Leaving the gallery I walked along the castle walls and realized I would not be eating any lunch as no restaurants take Visa in this country. I took a stroll through a small local super market and was amazed when my bill came to just over 1000 FT. I had bought a Liter of Fanta, a large can of beer, two Hungarian sausages, three cheese buns, red pepper cream cheese and a bag of chocolate filled wafers that resemble acorns. All for 5 euros! I found a shady tree in front of St. Mathias Church and spent the next hour eating this huge meal and cooling off with the help of an ever so slight wind. After lunch I walked into the House of Hungarian Wine Museum where you can spend all day for 30 euros tasting their selection of over 700 Hungarian Wines! The wine tasting is self serve and self touring. You are given a map of the underground caves and their employees help you figure out which wines to sample. I walked all the way to the far northern end of the city of Pest and stood outside of the Marzipan museum which had a huge thirty layer marzipan cake on display.
It was 3pm and I was burnt, tired and hot as hell. I decided to take the funicular down the cliff instead of walking and ran back to my hostel to have an exhilarating cold shower. I headed out for dinner at 8pm with my friends from California to a traditional Budapest riverboat restaurant. On the walk down the Danube the craziest thing happened. We were waiting to cross the street and I hear a SCCCCCCCCREEEECH and turn my head in fright to see a car throw a man off his feet into the street.

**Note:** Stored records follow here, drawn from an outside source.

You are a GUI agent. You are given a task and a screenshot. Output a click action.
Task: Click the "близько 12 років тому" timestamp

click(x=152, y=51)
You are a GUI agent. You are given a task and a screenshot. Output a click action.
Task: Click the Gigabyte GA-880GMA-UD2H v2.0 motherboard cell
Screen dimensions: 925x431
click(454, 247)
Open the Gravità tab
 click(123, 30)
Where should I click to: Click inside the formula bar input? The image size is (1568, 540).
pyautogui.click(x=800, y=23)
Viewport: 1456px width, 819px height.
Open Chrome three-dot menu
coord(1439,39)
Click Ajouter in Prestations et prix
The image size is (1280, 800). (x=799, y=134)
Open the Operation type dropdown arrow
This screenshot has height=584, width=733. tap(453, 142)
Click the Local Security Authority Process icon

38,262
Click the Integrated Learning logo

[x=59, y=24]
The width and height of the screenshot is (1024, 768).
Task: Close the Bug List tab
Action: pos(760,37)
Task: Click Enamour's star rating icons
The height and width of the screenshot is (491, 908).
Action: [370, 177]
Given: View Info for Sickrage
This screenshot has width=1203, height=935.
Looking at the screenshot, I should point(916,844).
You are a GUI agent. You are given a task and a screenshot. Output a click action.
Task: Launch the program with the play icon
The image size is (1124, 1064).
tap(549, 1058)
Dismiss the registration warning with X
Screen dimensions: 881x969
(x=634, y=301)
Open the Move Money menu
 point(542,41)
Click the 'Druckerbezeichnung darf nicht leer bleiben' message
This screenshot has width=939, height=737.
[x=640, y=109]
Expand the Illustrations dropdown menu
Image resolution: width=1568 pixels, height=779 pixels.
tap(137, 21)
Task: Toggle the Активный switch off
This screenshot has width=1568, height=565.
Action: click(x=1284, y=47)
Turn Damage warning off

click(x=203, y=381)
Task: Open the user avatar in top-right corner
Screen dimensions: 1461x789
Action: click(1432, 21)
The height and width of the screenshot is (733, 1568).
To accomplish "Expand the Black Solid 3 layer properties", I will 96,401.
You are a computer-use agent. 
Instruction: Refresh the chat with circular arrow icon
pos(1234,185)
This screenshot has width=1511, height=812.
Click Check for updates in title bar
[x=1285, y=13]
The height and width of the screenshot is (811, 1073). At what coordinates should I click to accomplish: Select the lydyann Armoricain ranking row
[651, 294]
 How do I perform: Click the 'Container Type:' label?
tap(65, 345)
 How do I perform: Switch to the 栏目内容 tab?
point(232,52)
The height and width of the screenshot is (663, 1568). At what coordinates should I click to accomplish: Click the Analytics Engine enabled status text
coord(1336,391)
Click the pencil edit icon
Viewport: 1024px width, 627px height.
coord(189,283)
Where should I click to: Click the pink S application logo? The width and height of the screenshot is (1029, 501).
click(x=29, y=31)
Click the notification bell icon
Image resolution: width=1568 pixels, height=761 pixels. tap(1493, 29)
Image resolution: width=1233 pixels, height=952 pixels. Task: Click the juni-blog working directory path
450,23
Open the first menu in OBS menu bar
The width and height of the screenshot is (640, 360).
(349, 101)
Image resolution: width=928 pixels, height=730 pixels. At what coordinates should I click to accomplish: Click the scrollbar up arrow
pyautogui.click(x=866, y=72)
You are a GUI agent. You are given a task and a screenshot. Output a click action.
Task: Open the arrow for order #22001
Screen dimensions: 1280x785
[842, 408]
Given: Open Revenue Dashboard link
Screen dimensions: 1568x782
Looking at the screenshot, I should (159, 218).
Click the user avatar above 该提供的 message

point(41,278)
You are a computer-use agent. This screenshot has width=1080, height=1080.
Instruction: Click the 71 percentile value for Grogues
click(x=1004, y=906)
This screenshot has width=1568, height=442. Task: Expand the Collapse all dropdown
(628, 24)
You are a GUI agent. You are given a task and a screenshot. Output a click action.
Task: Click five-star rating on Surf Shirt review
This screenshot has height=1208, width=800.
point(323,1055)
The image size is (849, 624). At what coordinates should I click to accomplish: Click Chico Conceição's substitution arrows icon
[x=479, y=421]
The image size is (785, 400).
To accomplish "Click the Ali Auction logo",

The guy was about 60 years old, an American tourist who crossed the busy street when it was a red light, without looking. I will forever remember the intense feeling I felt when I saw this old man wack right into the hood of the car and sprawl slow motion into the air, hitting the pavement with a thud. He was alright in the end but it really reminds you how horrifying car accidents can be! After that little ordeal we found the spot where we would be eating which was called Columbus Café which had a really neat interior as well as a nice live jazz band. I had a bowl of summer cold cream fruit soup. This one was different from my last: whole fruits (cherries, blackberries, pears) were floating in a lovely little soup that tasted like Christmas (spiced with cinnamon and cardamom). For my entree I went all out and ordered a plump and juicy duck breast in a Cinnamon and red wine plum sauce with croquettes. I was stuffed and ready for bed.
My last day was quick. I walked to the huge indoor farmers market and stared at the many vendors who sold long chains of red dried peppers and garlic. Several butcher stands with odd little pigs feet for sale were also of interest. The most interesting little shop specialized in different grades of saffron and paprika, fascinating. My final tourist stop in Budapest was at the National Museum which covers the history of the country from prehistoric times to present. It became evident that the majority of Hungary’s history consists of fighting with the Turks. Battle after battle. My favorite part of the museum was the period of communist rule. The communist poster collection and several statues of Stalin and Lenin were a thrill. Budapest actually has a Statue Park that you can take a bus to see an hour outside of the city. After communism fell the locals didn’t want to be reminded of their soviet influenced past so they gathered up all of their communist statues and put them in one big park outside of the city as a neat tourist attraction. It is eerie to walk through and see all of these relics of the past. My last concern of the day was to get rid of my 2000 Ft which I had in my pocket. I found a tourist t-shirt shop and bought a cheap red Che shirt (Viva Cuba?). What better place to make the purchase than in a former Communist Nation.
Hungary is brilliant! I am a bit nervous as I leave at 3pm for a three hour train ride to Vienna and then hop on a 12 hour night train to Venice. Cross your fingers for me!